(EXCERPT TO READ):
I saw yesterday that they were going to allow websites to charge per scrape.
Looks like cloudflare just invented the new App Store.
This is a bit silly. Slowing down, yes, but blocking? People who *really* want that content will find a way and this will hit everyone else instead that will have to do silly riddles before following every link or run crypto mining for them before being shown the content .
I recently went to a big local auction site on which I buy frequently and I got one of these "we detected unusual traffic from your network" messages. And "prove you're human". Which was followed by "you completed the capcha in 0.4s your IP is banned". Really? Am I supposed to slow down my browsing now? I tried a different browser, a different OS, logging on,clearing cookies, etc. Same result when I tried a search. It took 4h after contacting their customer service to unblock it. And the explanation was "you're clicking too fast".

[Collected data]
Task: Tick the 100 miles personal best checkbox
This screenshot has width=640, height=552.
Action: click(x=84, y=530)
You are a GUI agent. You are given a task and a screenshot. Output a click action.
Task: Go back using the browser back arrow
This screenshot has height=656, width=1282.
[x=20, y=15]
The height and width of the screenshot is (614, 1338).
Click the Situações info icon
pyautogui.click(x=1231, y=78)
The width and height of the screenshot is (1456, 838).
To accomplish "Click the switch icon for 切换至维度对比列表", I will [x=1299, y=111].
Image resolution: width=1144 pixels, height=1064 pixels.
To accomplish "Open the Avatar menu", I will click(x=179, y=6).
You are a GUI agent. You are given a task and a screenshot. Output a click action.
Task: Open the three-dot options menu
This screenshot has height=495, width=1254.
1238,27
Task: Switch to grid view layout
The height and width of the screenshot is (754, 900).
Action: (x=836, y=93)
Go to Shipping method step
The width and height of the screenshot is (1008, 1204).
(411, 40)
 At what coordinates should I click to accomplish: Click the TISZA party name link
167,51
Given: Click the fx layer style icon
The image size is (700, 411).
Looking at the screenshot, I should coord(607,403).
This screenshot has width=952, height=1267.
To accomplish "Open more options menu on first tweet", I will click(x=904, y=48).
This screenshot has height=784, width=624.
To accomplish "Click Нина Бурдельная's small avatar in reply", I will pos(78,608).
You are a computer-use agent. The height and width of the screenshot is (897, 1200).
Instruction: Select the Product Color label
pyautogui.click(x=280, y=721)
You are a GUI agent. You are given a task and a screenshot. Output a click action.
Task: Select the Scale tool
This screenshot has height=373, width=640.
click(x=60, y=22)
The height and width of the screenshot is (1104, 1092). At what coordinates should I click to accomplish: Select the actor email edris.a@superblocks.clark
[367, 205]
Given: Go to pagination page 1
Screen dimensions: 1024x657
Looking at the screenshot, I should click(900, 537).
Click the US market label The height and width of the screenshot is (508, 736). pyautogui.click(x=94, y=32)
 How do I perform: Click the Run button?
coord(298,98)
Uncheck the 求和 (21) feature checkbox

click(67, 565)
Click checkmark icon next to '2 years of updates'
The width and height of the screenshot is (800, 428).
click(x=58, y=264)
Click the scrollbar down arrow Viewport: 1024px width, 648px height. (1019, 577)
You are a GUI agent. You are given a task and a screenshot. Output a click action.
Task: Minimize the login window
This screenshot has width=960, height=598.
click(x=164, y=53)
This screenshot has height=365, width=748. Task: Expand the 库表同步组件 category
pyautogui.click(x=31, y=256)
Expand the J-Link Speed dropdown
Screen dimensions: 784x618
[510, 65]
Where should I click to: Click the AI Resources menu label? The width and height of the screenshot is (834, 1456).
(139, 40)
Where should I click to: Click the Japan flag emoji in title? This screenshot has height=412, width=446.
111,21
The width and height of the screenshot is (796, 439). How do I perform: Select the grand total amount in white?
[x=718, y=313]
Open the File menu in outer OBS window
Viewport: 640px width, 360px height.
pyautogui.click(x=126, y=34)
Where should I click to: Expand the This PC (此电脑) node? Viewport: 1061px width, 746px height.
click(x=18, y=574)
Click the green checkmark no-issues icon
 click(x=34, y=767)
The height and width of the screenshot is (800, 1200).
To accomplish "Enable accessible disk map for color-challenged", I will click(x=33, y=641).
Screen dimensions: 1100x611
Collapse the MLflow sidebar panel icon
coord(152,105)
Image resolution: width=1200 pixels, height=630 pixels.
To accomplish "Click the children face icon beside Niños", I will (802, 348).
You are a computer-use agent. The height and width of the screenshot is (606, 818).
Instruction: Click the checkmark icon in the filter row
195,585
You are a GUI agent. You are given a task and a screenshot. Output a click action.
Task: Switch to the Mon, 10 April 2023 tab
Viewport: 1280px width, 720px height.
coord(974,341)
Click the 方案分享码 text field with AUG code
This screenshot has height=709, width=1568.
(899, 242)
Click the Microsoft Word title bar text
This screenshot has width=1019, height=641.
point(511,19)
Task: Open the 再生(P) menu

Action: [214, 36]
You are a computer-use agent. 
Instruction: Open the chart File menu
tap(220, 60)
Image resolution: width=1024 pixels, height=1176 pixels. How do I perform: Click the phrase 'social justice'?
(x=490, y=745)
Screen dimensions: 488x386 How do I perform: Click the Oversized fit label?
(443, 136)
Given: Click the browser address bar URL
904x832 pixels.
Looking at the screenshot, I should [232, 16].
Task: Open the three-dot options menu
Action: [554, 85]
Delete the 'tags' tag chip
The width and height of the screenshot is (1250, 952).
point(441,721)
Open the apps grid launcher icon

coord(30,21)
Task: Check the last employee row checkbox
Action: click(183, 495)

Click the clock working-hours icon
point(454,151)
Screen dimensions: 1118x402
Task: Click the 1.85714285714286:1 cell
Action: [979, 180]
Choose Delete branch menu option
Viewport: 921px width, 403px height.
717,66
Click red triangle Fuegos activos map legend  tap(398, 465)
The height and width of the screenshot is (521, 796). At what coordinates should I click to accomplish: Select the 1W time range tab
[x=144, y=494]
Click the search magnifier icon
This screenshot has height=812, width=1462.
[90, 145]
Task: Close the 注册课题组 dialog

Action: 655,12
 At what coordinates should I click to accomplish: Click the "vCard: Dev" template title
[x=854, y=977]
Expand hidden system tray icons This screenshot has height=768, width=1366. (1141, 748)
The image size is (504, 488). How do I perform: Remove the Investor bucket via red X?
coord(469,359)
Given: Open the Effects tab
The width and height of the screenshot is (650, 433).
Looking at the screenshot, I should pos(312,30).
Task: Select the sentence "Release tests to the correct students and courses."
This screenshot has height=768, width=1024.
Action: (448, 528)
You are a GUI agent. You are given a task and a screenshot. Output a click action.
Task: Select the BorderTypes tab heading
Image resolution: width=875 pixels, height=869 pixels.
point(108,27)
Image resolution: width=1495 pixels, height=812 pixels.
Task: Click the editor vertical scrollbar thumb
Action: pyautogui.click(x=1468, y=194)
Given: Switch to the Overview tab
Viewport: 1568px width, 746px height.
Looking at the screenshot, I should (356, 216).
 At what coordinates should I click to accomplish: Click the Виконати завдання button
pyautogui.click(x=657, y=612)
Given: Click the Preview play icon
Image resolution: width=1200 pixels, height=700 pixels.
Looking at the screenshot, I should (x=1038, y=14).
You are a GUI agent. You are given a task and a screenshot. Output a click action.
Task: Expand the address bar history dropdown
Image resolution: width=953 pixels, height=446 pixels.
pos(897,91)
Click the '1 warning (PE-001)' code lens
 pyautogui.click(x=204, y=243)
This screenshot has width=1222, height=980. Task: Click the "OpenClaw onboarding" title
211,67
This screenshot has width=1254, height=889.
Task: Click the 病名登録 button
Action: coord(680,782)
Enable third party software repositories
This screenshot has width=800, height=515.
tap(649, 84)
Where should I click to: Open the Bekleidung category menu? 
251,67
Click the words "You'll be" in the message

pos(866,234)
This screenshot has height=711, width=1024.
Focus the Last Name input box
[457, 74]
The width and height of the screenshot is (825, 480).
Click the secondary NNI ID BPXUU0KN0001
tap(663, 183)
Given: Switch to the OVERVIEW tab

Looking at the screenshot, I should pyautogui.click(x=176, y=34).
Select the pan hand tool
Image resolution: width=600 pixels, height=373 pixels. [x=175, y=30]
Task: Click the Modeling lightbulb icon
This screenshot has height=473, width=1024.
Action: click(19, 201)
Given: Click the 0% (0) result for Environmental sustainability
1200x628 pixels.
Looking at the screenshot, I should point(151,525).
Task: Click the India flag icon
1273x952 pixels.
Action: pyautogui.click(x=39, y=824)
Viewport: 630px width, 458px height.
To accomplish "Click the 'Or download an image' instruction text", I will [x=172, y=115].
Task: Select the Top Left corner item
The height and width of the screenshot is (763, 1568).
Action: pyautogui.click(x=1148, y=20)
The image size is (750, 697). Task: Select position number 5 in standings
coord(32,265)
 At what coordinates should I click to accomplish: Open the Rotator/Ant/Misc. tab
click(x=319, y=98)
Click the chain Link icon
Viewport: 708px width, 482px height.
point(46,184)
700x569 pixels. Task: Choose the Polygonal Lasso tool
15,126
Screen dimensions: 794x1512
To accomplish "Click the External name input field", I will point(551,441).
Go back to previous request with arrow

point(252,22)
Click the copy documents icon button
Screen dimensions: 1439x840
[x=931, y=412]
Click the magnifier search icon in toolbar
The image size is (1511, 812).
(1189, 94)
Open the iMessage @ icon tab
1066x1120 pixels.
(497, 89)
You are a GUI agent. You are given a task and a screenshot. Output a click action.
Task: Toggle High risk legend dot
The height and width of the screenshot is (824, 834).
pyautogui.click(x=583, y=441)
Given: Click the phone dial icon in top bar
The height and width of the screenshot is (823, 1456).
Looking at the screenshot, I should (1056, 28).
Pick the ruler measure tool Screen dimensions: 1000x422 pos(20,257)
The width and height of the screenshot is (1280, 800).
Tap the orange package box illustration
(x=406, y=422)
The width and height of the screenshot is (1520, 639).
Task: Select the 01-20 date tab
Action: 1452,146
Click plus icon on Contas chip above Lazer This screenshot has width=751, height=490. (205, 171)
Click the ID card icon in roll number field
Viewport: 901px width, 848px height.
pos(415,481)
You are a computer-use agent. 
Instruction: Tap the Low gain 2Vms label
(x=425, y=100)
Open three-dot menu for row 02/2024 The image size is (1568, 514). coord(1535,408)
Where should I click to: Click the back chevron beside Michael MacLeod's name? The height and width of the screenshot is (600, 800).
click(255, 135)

(REQUIRED WORK):
1. Reproduce the part of the scraper-blocking thread between "This is a bit" and "the content .", inclusive.
2. Pick up the scraper-blocking thread after its final sentence and continue writing it.

(TASK-BY-TASK ANSWERS):
1.
This is a bit silly. Slowing down, yes, but blocking? People who *really* want that content will find a way and this will hit everyone else instead that will have to do silly riddles before following every link or run crypto mining for them before being shown the content .

2.
At some point it just becomes a farce and the hassle is not worth the content. Also, while my story doesn't involve any bots perhaps a time will come when local LLMs will be good enough that I'll be able to tell one "reorder my cat food" and it will go and do it. Why are they so determined to "stop it" (spoiler, they can't).
For anyone who says LLMs are already capable of ordering cat food I say not so fast. First the cat food has to be on sale/offer (sometimes combined with extras). Second it is supposed to be healthy (no grains) and third the taste needs to be to my cats liking. So far I'm not going to trust a LLM with this.
Why is every second article about this claiming that it’s automatic? It needs to be turned on or at least there was no mention of automatic in the original blog post.
I really hope that we can continue training AI the same way we train humans – basically for free.
s/A.I. Data Scrapers/non-sanctioned browsers running on non-sanctioned platforms/
They've been trying to do this for years. Now "AI" gives a convenient excuse.
I fail to see how this won’t just result in UA string or other obfuscation.
No one else can really do this except Cloudflare.
so TLDR it adjusts your robot.txt and relies on cloudflare to catch bot behavior and it doesn't actually do any sophisticated residential proxy filtering or common bypass methods that works on cloudflare turnstill, do I have this correct?
this just pushes AI agents "underground" to adopt the behavior of a full blown stealth focused scraper which makes it harder to detect.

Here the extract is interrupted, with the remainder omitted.